### Aufgabe a
Ermitteln Sie, in wie vielen Zeilen der Auflistung das Wort „perform“ vorkommt, wobei Groß- und Kleinschreibung zu beachten ist. Nennen Sie ausschließlich die Zahl.

### Seitentext
·····
Am Donnerstag wurde im Bundestag ein Antrag zur Chatkontrolle diskutiert. Und wer die Diskussion beobachtete, der dachte, er oder sie sei im falschen Kino. Oder im Bundestag würde „verkehrte Welt“ gespielt. 

Das Ziel des Antrags war eine gemeinsame Erklärung des Bundestages zur EU-Verordnung zur Festlegung von Vorschriften für die „Prävention und Bekämpfung des sexuellen Missbrauchs von Kindern“. Also die Verordnung, in der einerseits beispielsweise die Länder bei der Einrichtung von Hilfezentren für Kinder unterstützt werden sollen – aber andererseits auch die Chatkontrolle eingeführt werden soll, bei der die gesamte Online-Kommunikation auf illegale Inhalte, insbesondere hinsichtlich der Darstellung von Missbrauch, überwacht werden soll. Also eine Verordnung, die zwar ein hehres Ziel hat, die aber die Privatsphäre, ja sogar Intimsphäre der Menschen opfert während sie nachweislich (es gab Pilotstudien) nicht der Aufklärung von Missbrauch helfen kann.

Die Bundesregierung hat der Verordnung via EU-Kommission schon zugestimmt. In anderen Worten: Für Unterstützung seitens der EU war man bereit, die Freiheit zu opfern. Die Freiheit, sich unbeobachtet mit Menschen in Chats unterhalten zu können. 

„Ich bin ja eigentlich dagegen, aber…“

Im Bundestag traten nun alle Regierungsparteien auf und betonten, wie sehr sie die Chatkontrolle ablehnen würden. Genauso würden sie aber auch den nun eingebrachten Antrag ablehnen, der sich aber ja konkret gegen den Teil der Chatkontrolle in der Verordnung aussprach. Den warmen Worten nach waren also alle Vertreterinnen und Vertreter der Regierungsparteien gegen die Einführung der Chatkontrolle – eine substantielle, bisher nie dagewesene Überwachung, ohne besonderen Anlass, aller Menschen in der EU, die Chatprogramme nutzen. Aber es war keinem dieser Abgeordnetenwirklich wichtig, mit einer Erklärung die EU-Verordnung aufzuhalten beziehungsweise ihre Möglichkeiten zu nutzen, um über ein Veto der Bundesregierung die Verordnung zu bremsen. Es war offenbar auch unstrittig, dass mit einer Einführung der Chatkontrolle der Koalitionsvertrag gebrochen werde. Dennoch machten sich alle einen schlanken Fuß und erklärten, man wäre ja auch dafür, aber man wolle das noch besser machen, als im eingebrachten Antrag.
·····
### Datenauflistung
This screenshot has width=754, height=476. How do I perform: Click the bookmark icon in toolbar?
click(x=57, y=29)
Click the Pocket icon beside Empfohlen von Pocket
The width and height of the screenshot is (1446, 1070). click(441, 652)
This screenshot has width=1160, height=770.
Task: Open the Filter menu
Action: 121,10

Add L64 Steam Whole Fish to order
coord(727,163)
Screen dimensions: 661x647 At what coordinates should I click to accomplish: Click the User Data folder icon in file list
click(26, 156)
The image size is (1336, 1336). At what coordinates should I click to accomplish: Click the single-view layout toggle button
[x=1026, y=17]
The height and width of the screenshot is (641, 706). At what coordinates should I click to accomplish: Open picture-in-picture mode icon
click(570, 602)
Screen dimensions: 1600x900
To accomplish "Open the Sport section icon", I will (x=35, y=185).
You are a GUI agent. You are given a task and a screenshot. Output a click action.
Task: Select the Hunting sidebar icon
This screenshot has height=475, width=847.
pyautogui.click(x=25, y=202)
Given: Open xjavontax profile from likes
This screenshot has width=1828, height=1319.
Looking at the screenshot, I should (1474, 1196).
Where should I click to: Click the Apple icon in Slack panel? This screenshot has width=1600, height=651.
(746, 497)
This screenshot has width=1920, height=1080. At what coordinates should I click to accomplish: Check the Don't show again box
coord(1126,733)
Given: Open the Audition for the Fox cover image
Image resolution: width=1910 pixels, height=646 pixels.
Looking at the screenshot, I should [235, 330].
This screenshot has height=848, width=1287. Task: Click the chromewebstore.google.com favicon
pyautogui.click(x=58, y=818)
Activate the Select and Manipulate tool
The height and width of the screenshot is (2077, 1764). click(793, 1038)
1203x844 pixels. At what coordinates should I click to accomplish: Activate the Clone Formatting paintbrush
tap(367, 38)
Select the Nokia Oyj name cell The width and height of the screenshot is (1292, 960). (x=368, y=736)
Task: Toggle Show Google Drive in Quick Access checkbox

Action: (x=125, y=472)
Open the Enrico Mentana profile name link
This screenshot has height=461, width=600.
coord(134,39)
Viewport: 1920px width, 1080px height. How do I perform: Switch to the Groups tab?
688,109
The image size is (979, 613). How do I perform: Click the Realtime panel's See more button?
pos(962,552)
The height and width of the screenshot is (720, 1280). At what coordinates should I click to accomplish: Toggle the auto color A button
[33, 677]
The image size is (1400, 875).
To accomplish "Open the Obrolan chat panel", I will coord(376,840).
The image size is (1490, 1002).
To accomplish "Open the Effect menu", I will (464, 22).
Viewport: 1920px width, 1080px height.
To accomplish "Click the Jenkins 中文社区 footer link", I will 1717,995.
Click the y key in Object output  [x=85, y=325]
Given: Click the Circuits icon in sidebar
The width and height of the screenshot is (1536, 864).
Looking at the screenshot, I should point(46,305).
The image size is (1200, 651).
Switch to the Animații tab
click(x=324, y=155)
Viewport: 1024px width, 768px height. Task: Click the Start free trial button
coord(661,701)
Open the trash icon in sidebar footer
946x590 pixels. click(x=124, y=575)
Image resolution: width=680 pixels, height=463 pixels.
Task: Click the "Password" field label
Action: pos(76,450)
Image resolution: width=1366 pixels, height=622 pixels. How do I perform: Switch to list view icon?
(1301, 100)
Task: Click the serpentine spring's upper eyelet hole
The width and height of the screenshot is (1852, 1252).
·····
### Aufgabe b
Übertragen Sie aus dem Seitentext wortgetreu den Abschnitt zwischen „Das Ziel des“ und „Missbrauch helfen kann.“, beide Stellen eingeschlossen.

### Lösung a
4

### Lösung b
Das Ziel des Antrags war eine gemeinsame Erklärung des Bundestages zur EU-Verordnung zur Festlegung von Vorschriften für die „Prävention und Bekämpfung des sexuellen Missbrauchs von Kindern“. Also die Verordnung, in der einerseits beispielsweise die Länder bei der Einrichtung von Hilfezentren für Kinder unterstützt werden sollen – aber andererseits auch die Chatkontrolle eingeführt werden soll, bei der die gesamte Online-Kommunikation auf illegale Inhalte, insbesondere hinsichtlich der Darstellung von Missbrauch, überwacht werden soll. Also eine Verordnung, die zwar ein hehres Ziel hat, die aber die Privatsphäre, ja sogar Intimsphäre der Menschen opfert während sie nachweislich (es gab Pilotstudien) nicht der Aufklärung von Missbrauch helfen kann.